**EXTRACTED TEXT**

Phil,

On Fri, May 25, 2007 at 01:27:56PM +0200, Philip J. Mucci wrote:
> Hi man,
> 
> Ok, if you look in lib/libpfms.c, you'll see that the return from
> pfms_create is looking for a return value of 0. But in fact, perfmon2
> returns the file descriptor...
> 
> It uses this both to set up 'desc' as well as to set the return value
> for each thread.
> 
> 453c454
> <       if (ret == 0) *desc = s;
> ---
> >       if (ret >= 0) *desc = s;
> 455c456
> <       return ret ? -1 : 0;
> ---
> >       return (ret >= 0) ? 0 : 1;
> 
Ok, there is an issue but not there. I also fixed an issue
with pfm_load_context(). The changes are in CVS.

The following patch can be used.

**RECORD EXCERPTS**
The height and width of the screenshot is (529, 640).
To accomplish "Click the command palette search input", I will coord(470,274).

---

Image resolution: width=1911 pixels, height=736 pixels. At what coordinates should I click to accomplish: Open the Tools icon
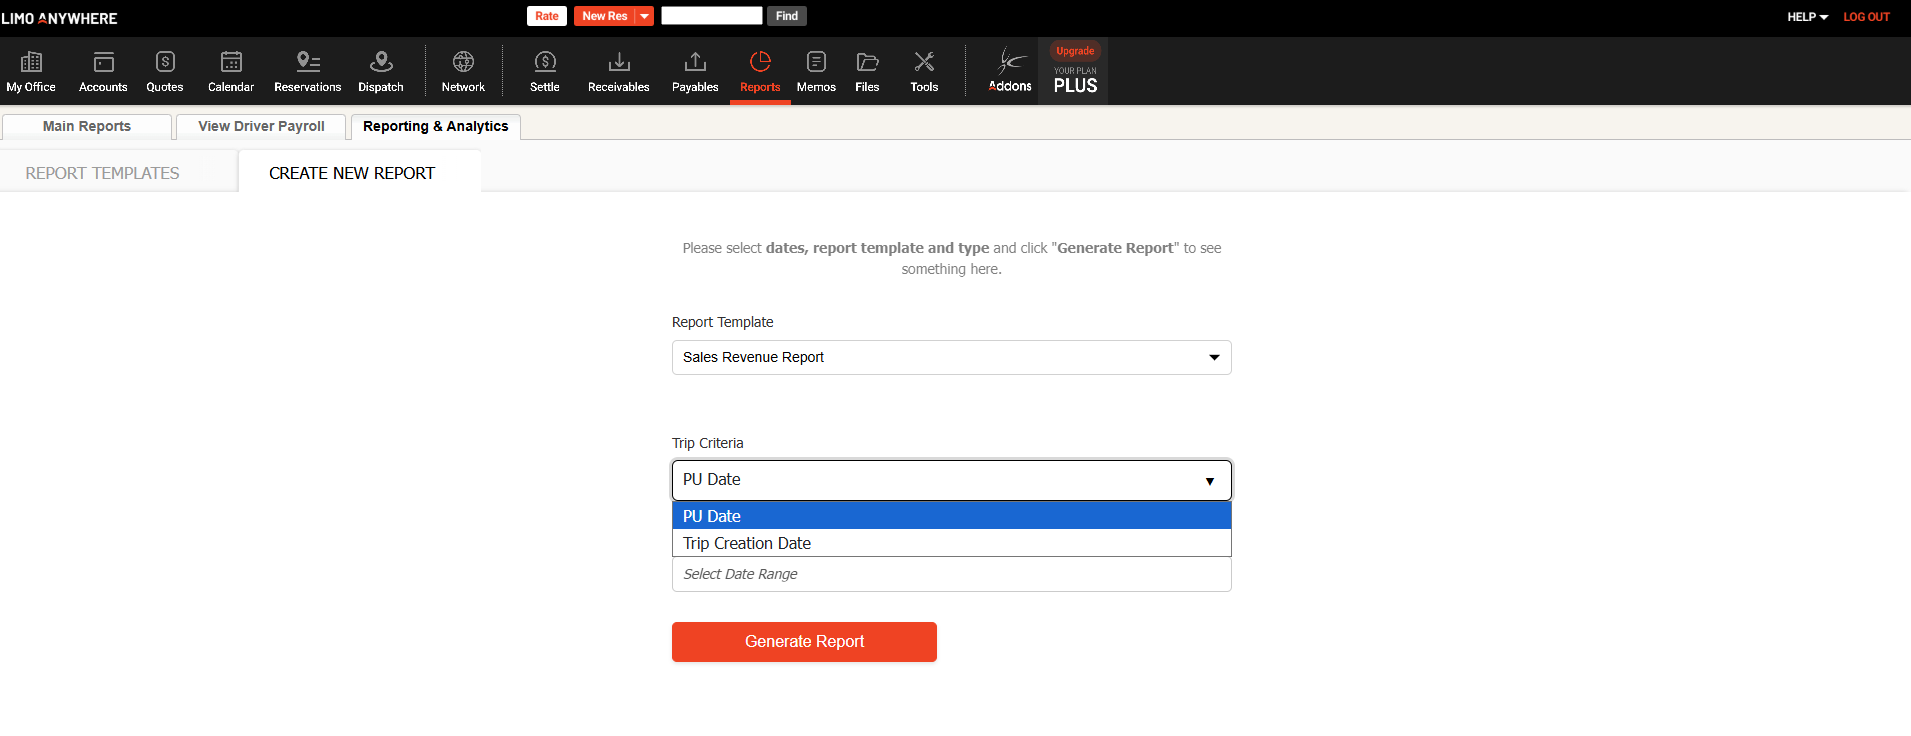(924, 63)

**PARTS OF THE EXERCISE**
**A)** According to the perfmon2 email, what does perfmon2 actually return, as opposed to the value of 0 that the code checks for?
**B)** Continue the perfmon2 email from the point at which it stops.

**WRITTEN RESPONSES**
**A)** It returns the file descriptor.

**B)**
Index: lib/libpfms.c
===================================================================
RCS file: /cvsroot/perfmon2/libpfm/libpfms/lib/libpfms.c,v
retrieving revision 1.3
diff -u -p -r1.3 libpfms.c
--- lib/libpfms.c       13 Nov 2006 17:28:54 -0000      1.3
+++ lib/libpfms.c       25 May 2007 11:42:49 -0000
@@ -180,7 +180,7 @@ pfms_thread_mainloop(void *arg)
        int ret = 0;
 
        memset(&load_args, 0, sizeof(load_args));
-
+       load_args.load_pid = mycpu;
        td = tds+mycpu;
 
        ret = pin_cpu(mycpu);
@@ -206,7 +206,8 @@ pfms_thread_mainloop(void *arg)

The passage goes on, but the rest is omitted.